Summary of Descending Pathways
The descending tracts that originate from the cerebral cortex (corticospinal, Fig. 11-5) and from the midbrain (rubrospinal, tectobulbospinal) and pons (reticulospinal, vestibulospinal) traverse the medulla en route to the spinal cord. The medulla contributes additional fibers to the last two fiber systems. At this level, the medial longitudinal fasciculus contains only descending fibers. The majority of these descending axons influence, either directly or indirectly through interneurons, the discharge patterns of motor neurons in the spinal cord gray matter.
Spinal Cord–Medulla Transition
The spinal cord–medulla transition is characterized by changes that begin at the caudal level of the motor decussation (Figs. 11-6 and 11-7). The spinal cord gray matter is replaced by the motor (crossing of corticospinal fibers) decussation; the central gray matter enlarges; the posterolateral tract (dorsolateral fasciculus) and substantia gelatinosa of the spinal cord merge, respectively, into the spinal trigeminal tract and nucleus; and nuclei characteristic of the medulla appear.

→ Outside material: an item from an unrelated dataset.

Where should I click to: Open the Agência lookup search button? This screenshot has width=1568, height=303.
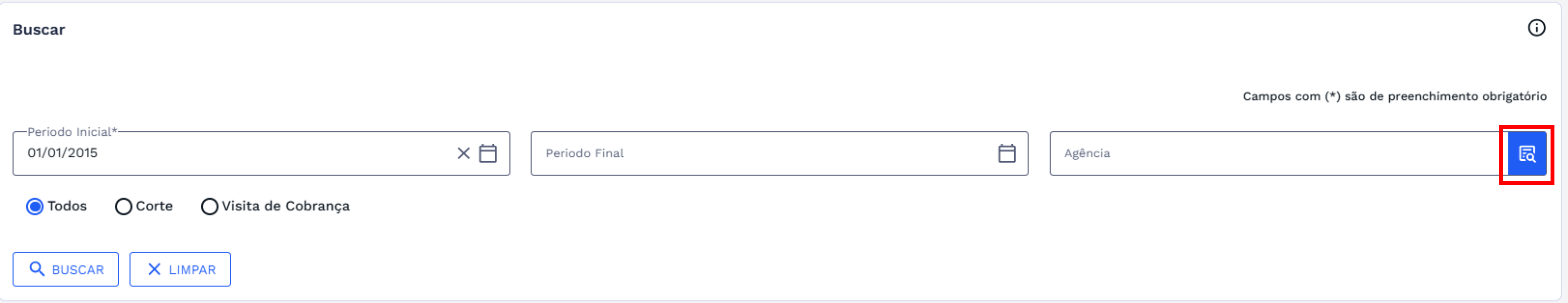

The caudal medulla is described in the following sections beginning at the levels of the motor and sensory decussations.
Figure 11-6. Cross section of the medulla at the level of the motor decussation. Correlate with Figure 11-5.
Figure 11-7. A fiber (myelin)–stained cross section of the medulla at the level of the motor decussation. Compare with Figure 11-6. (From Parent A: Carpenter’s Human Neuroanatomy, 9th ed. Philadelphia, Lippincott Williams & Wilkins, 1995.)

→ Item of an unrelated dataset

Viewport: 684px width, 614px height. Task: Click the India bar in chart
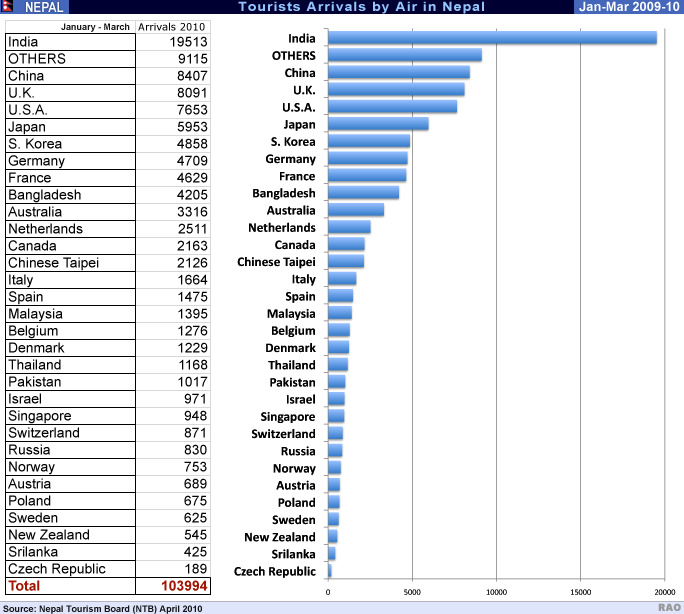pos(491,38)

Caudal Medulla: Level of the Motor Decussation
At the level of the motor decussation (pyramidal decussation), about 90% of corticospinal fibers cross the anterior midline to form the contralateral lateral corticospinal tract of the cord (Figs. 11-5 to 11-7). Posteriorly, at this level, the gracile and cuneate nuclei first appear in their respective fasciculi (Figs. 11-6 and 11-7). Because the gracile and cuneate fasciculi are collectively called the posterior (or dorsal) columns, their respective nuclei are frequently referred to as the posterior column nuclei. Laterally, the spinal trigeminal tract is visible on the surface of the medulla as the trigeminal tubercle or tuberculum cinereum. Internal to the spinal trigeminal tract is the spinal trigeminal nucleus, pars caudalis (Fig. 11-6).
The spinal trigeminal tract is composed of central processes of primary sensory fibers that enter the brain mainly in the trigeminal nerve. This tract also receives fibers that originate from cranial nerves VII, IX, and X. These primary sensory fibers terminate on cells of the spinal trigeminal nucleus, which in turn projects to the contralateral thalamus as the anterior (ventral) trigeminothalamic tract.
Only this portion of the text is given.